■ Work to complete
All of the entries below are to be copied without any alteration.

■ Data
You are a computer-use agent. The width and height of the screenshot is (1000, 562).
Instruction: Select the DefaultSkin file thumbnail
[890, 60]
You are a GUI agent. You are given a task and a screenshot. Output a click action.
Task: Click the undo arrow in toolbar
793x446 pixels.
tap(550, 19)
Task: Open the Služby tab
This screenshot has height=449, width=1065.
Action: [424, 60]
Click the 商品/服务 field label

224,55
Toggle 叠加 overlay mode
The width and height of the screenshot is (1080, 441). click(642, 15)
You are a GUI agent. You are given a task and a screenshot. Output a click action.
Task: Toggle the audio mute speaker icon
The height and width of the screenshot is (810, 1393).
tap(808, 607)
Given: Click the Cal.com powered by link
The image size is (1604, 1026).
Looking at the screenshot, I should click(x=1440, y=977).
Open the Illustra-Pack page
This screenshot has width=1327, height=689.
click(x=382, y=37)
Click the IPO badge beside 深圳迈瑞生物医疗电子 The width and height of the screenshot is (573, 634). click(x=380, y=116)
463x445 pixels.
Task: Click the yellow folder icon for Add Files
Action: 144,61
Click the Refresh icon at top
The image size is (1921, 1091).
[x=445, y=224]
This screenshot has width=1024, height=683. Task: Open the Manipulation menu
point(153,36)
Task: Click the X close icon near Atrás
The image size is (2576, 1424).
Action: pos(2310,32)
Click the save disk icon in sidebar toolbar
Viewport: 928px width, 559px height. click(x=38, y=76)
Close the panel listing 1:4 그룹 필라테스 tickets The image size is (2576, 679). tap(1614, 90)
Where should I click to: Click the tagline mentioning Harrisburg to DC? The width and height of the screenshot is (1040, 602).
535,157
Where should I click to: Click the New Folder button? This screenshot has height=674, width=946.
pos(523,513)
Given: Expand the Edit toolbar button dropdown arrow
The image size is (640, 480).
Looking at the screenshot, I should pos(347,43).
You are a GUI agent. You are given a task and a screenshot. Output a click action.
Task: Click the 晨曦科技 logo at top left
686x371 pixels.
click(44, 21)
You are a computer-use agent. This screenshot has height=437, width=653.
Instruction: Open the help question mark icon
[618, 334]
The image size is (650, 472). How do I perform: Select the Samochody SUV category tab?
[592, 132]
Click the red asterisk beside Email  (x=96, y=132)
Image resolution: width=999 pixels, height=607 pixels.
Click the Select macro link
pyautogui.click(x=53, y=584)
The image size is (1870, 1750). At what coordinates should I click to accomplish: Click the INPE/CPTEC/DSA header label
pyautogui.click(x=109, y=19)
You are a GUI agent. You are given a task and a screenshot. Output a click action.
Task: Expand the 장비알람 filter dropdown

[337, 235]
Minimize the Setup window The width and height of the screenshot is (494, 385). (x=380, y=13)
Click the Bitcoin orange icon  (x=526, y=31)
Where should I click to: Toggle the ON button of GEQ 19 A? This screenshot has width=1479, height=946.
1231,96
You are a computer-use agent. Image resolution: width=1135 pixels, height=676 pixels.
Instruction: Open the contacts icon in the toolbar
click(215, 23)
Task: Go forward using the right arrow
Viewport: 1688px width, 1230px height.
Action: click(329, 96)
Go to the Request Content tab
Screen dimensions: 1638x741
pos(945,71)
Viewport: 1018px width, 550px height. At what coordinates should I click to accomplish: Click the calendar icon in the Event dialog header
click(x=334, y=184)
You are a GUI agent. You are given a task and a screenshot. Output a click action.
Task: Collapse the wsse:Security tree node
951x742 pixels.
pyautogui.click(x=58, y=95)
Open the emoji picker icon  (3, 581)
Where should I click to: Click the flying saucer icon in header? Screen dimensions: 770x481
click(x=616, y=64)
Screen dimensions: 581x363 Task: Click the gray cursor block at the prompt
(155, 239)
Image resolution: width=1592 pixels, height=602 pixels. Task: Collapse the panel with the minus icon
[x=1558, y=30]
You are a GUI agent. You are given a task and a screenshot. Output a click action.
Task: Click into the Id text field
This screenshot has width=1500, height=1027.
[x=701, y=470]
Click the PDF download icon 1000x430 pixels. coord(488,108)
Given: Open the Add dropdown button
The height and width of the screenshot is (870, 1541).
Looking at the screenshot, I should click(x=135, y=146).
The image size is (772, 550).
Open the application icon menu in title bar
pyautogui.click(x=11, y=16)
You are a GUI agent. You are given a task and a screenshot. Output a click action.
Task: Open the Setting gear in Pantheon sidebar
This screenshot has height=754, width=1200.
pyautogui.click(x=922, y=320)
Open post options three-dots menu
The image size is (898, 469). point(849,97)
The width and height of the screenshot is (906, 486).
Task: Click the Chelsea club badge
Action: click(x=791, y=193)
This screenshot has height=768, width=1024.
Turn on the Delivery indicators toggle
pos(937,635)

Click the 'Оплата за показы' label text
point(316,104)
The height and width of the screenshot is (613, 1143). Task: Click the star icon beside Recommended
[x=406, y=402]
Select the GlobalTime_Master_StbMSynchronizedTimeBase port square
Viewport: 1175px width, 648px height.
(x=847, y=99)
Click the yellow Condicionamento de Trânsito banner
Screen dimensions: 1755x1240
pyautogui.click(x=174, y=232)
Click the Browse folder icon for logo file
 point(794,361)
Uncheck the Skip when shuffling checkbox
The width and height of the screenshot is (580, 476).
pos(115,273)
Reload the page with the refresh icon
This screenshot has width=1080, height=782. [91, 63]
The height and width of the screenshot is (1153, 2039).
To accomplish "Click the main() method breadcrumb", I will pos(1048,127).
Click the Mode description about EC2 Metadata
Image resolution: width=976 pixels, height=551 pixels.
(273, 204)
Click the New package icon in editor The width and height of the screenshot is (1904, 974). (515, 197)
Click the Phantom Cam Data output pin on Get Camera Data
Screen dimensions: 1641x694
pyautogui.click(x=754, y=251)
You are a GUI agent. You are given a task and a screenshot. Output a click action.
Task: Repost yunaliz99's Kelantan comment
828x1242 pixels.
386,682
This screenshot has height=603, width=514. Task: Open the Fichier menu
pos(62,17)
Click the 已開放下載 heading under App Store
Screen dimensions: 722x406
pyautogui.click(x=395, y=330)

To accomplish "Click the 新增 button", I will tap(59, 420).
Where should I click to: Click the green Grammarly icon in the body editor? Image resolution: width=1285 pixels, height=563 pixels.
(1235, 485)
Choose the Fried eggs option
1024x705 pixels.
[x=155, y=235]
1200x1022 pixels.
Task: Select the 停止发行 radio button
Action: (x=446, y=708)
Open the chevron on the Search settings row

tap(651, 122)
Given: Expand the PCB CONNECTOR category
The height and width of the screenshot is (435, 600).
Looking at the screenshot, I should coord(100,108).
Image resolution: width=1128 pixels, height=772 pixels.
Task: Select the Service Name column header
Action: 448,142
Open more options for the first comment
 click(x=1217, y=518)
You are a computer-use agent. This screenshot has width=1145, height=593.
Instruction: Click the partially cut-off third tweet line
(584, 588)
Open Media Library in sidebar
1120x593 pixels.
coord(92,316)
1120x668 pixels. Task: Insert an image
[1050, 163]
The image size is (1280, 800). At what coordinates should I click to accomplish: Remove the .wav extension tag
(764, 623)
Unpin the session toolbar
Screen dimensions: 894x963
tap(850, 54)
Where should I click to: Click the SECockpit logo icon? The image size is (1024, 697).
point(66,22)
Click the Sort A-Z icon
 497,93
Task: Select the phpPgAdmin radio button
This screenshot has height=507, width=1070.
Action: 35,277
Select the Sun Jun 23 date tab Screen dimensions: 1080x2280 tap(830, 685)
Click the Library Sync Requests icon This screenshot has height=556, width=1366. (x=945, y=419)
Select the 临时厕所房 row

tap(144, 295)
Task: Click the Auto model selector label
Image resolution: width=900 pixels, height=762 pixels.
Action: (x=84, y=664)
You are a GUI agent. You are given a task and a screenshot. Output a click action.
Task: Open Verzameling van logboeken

■ Exercise solution
You are a computer-use agent. The width and height of the screenshot is (1000, 562).
Instruction: Select the DefaultSkin file thumbnail
[890, 60]
You are a GUI agent. You are given a task and a screenshot. Output a click action.
Task: Click the undo arrow in toolbar
793x446 pixels.
tap(550, 19)
Task: Open the Služby tab
This screenshot has height=449, width=1065.
Action: [424, 60]
Click the 商品/服务 field label

224,55
Toggle 叠加 overlay mode
The width and height of the screenshot is (1080, 441). click(642, 15)
You are a GUI agent. You are given a task and a screenshot. Output a click action.
Task: Toggle the audio mute speaker icon
The height and width of the screenshot is (810, 1393).
tap(808, 607)
Given: Click the Cal.com powered by link
The image size is (1604, 1026).
Looking at the screenshot, I should click(x=1440, y=977).
Open the Illustra-Pack page
This screenshot has width=1327, height=689.
click(x=382, y=37)
Click the IPO badge beside 深圳迈瑞生物医疗电子 The width and height of the screenshot is (573, 634). click(x=380, y=116)
463x445 pixels.
Task: Click the yellow folder icon for Add Files
Action: 144,61
Click the Refresh icon at top
The image size is (1921, 1091).
[x=445, y=224]
This screenshot has width=1024, height=683. Task: Open the Manipulation menu
point(153,36)
Task: Click the X close icon near Atrás
The image size is (2576, 1424).
Action: pos(2310,32)
Click the save disk icon in sidebar toolbar
Viewport: 928px width, 559px height. click(x=38, y=76)
Close the panel listing 1:4 그룹 필라테스 tickets The image size is (2576, 679). tap(1614, 90)
Where should I click to: Click the tagline mentioning Harrisburg to DC? The width and height of the screenshot is (1040, 602).
535,157
Where should I click to: Click the New Folder button? This screenshot has height=674, width=946.
pos(523,513)
Given: Expand the Edit toolbar button dropdown arrow
The image size is (640, 480).
Looking at the screenshot, I should pos(347,43).
You are a GUI agent. You are given a task and a screenshot. Output a click action.
Task: Click the 晨曦科技 logo at top left
686x371 pixels.
click(44, 21)
You are a computer-use agent. This screenshot has height=437, width=653.
Instruction: Open the help question mark icon
[618, 334]
The image size is (650, 472). How do I perform: Select the Samochody SUV category tab?
[592, 132]
Click the red asterisk beside Email  (x=96, y=132)
Image resolution: width=999 pixels, height=607 pixels.
Click the Select macro link
pyautogui.click(x=53, y=584)
The image size is (1870, 1750). At what coordinates should I click to accomplish: Click the INPE/CPTEC/DSA header label
pyautogui.click(x=109, y=19)
You are a GUI agent. You are given a task and a screenshot. Output a click action.
Task: Expand the 장비알람 filter dropdown

[337, 235]
Minimize the Setup window The width and height of the screenshot is (494, 385). (x=380, y=13)
Click the Bitcoin orange icon  (x=526, y=31)
Where should I click to: Toggle the ON button of GEQ 19 A? This screenshot has width=1479, height=946.
1231,96
You are a computer-use agent. Image resolution: width=1135 pixels, height=676 pixels.
Instruction: Open the contacts icon in the toolbar
click(215, 23)
Task: Go forward using the right arrow
Viewport: 1688px width, 1230px height.
Action: click(329, 96)
Go to the Request Content tab
Screen dimensions: 1638x741
pos(945,71)
Viewport: 1018px width, 550px height. At what coordinates should I click to accomplish: Click the calendar icon in the Event dialog header
click(x=334, y=184)
You are a GUI agent. You are given a task and a screenshot. Output a click action.
Task: Collapse the wsse:Security tree node
951x742 pixels.
pyautogui.click(x=58, y=95)
Open the emoji picker icon  (3, 581)
Where should I click to: Click the flying saucer icon in header? Screen dimensions: 770x481
click(x=616, y=64)
Screen dimensions: 581x363 Task: Click the gray cursor block at the prompt
(155, 239)
Image resolution: width=1592 pixels, height=602 pixels. Task: Collapse the panel with the minus icon
[x=1558, y=30]
You are a GUI agent. You are given a task and a screenshot. Output a click action.
Task: Click into the Id text field
This screenshot has width=1500, height=1027.
[x=701, y=470]
Click the PDF download icon 1000x430 pixels. coord(488,108)
Given: Open the Add dropdown button
The height and width of the screenshot is (870, 1541).
Looking at the screenshot, I should click(x=135, y=146).
The image size is (772, 550).
Open the application icon menu in title bar
pyautogui.click(x=11, y=16)
You are a GUI agent. You are given a task and a screenshot. Output a click action.
Task: Open the Setting gear in Pantheon sidebar
This screenshot has height=754, width=1200.
pyautogui.click(x=922, y=320)
Open post options three-dots menu
The image size is (898, 469). point(849,97)
The width and height of the screenshot is (906, 486).
Task: Click the Chelsea club badge
Action: click(x=791, y=193)
This screenshot has height=768, width=1024.
Turn on the Delivery indicators toggle
pos(937,635)

Click the 'Оплата за показы' label text
point(316,104)
The height and width of the screenshot is (613, 1143). Task: Click the star icon beside Recommended
[x=406, y=402]
Select the GlobalTime_Master_StbMSynchronizedTimeBase port square
Viewport: 1175px width, 648px height.
(x=847, y=99)
Click the yellow Condicionamento de Trânsito banner
Screen dimensions: 1755x1240
pyautogui.click(x=174, y=232)
Click the Browse folder icon for logo file
 point(794,361)
Uncheck the Skip when shuffling checkbox
The width and height of the screenshot is (580, 476).
pos(115,273)
Reload the page with the refresh icon
This screenshot has width=1080, height=782. [91, 63]
The height and width of the screenshot is (1153, 2039).
To accomplish "Click the main() method breadcrumb", I will pos(1048,127).
Click the Mode description about EC2 Metadata
Image resolution: width=976 pixels, height=551 pixels.
(273, 204)
Click the New package icon in editor The width and height of the screenshot is (1904, 974). (515, 197)
Click the Phantom Cam Data output pin on Get Camera Data
Screen dimensions: 1641x694
pyautogui.click(x=754, y=251)
You are a GUI agent. You are given a task and a screenshot. Output a click action.
Task: Repost yunaliz99's Kelantan comment
828x1242 pixels.
386,682
This screenshot has height=603, width=514. Task: Open the Fichier menu
pos(62,17)
Click the 已開放下載 heading under App Store
Screen dimensions: 722x406
pyautogui.click(x=395, y=330)

To accomplish "Click the 新增 button", I will tap(59, 420).
Where should I click to: Click the green Grammarly icon in the body editor? Image resolution: width=1285 pixels, height=563 pixels.
(1235, 485)
Choose the Fried eggs option
1024x705 pixels.
[x=155, y=235]
1200x1022 pixels.
Task: Select the 停止发行 radio button
Action: (x=446, y=708)
Open the chevron on the Search settings row

tap(651, 122)
Given: Expand the PCB CONNECTOR category
The height and width of the screenshot is (435, 600).
Looking at the screenshot, I should coord(100,108).
Image resolution: width=1128 pixels, height=772 pixels.
Task: Select the Service Name column header
Action: 448,142
Open more options for the first comment
 click(x=1217, y=518)
You are a computer-use agent. This screenshot has width=1145, height=593.
Instruction: Click the partially cut-off third tweet line
(584, 588)
Open Media Library in sidebar
1120x593 pixels.
coord(92,316)
1120x668 pixels. Task: Insert an image
[1050, 163]
The image size is (1280, 800). At what coordinates should I click to accomplish: Remove the .wav extension tag
(764, 623)
Unpin the session toolbar
Screen dimensions: 894x963
tap(850, 54)
Where should I click to: Click the SECockpit logo icon? The image size is (1024, 697).
point(66,22)
Click the Sort A-Z icon
 497,93
Task: Select the phpPgAdmin radio button
This screenshot has height=507, width=1070.
Action: 35,277
Select the Sun Jun 23 date tab Screen dimensions: 1080x2280 tap(830, 685)
Click the Library Sync Requests icon This screenshot has height=556, width=1366. (x=945, y=419)
Select the 临时厕所房 row

tap(144, 295)
Task: Click the Auto model selector label
Image resolution: width=900 pixels, height=762 pixels.
Action: (x=84, y=664)
You are a GUI agent. You are given a task and a screenshot. Output a click action.
Task: Open Verzameling van logboeken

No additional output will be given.